Skip to content

Syntax Fundamentals

Every character in a regex is either a literal (matches itself) or a metacharacter (has special meaning).

Only 12 metacharacters need escaping outside character classes:

\ ^ $ . | ? * + ( ) [ ] { }

Literals and Escaping

Most characters match themselves. To use a metacharacter literally, prefix with \.

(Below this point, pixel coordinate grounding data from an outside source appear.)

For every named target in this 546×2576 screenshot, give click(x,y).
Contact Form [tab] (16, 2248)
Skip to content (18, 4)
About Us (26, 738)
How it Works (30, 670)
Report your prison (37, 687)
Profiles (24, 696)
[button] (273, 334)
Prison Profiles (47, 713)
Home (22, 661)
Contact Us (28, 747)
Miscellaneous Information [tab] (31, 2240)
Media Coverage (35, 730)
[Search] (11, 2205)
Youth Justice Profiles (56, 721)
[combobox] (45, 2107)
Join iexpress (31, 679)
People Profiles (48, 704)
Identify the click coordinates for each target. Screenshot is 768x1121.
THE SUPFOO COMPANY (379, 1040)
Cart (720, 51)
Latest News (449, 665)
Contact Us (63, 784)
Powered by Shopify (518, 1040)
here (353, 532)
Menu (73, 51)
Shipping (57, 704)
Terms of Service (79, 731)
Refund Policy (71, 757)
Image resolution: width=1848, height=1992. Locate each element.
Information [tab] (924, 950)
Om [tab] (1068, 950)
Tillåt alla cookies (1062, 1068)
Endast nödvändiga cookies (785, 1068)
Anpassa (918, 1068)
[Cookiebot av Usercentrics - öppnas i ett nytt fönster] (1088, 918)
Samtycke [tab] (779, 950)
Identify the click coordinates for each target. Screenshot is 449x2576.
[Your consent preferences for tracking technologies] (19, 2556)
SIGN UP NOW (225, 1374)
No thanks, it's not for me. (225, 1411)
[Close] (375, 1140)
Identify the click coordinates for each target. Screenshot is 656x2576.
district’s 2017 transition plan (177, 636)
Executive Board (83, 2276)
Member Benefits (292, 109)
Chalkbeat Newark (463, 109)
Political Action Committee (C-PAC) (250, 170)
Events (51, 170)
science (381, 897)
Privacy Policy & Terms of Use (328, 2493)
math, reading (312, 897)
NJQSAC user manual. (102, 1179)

hello\.world    # matches "hello.world" literally
                 # unescaped . would match "helloXworld" too

The Dot .

Matches any single character except a newline (unless the s / DOTALL flag is set).

Most Overused Token

The dot is the most overused token in regex. .* is greedy, slow on backtracking, and matches far more than you usually intend.
Use [^,]* or a specific character class wherever possible.


Escape Sequences

Sequence Matches Example
\n Newline (LF) "line1\nline2"
\r Carriage return Windows line endings
\t Tab TSV fields
\f Form feed Page breaks
\v Vertical tab Old format characters
\0 Null byte Binary data
\xHH Hex codepoint \x41A
\uHHHH Unicode (4-hex) \u00e9é
\u{HHHHH} Unicode (ES6 / u flag) \u{1F600} → 😀
\a Bell (PCRE) Terminal bell
\e Escape char (PCRE) ANSI escape sequences

The Structure of a Regex

Pattern:   /^(\d{1,3}\.){3}\d{1,3}$/i
            │  └──────────┘    └──────┘ └ flags
            │  group + quant   literal
            anchor

Every regex is a sequence of:

  • Atoms — a character, class, or group
  • Quantifiers — how many times an atom repeats
  • Anchors — zero-width position assertions
  • Alternation — the | OR operator between sequences

Syntax Across Flavors

Most engines share PCRE-ish syntax. Key divergences:

Feature JS Python Go PCRE
Named groups (?<name>…) (?P<name>…) (?P<name>…) (?<name>…)
Named backref \k<name> (?P=name) N/A \k<name>
Atomic group (?>…)
Lookbehind ES2018+
Unicode props /u flag \p{} via regex \p{}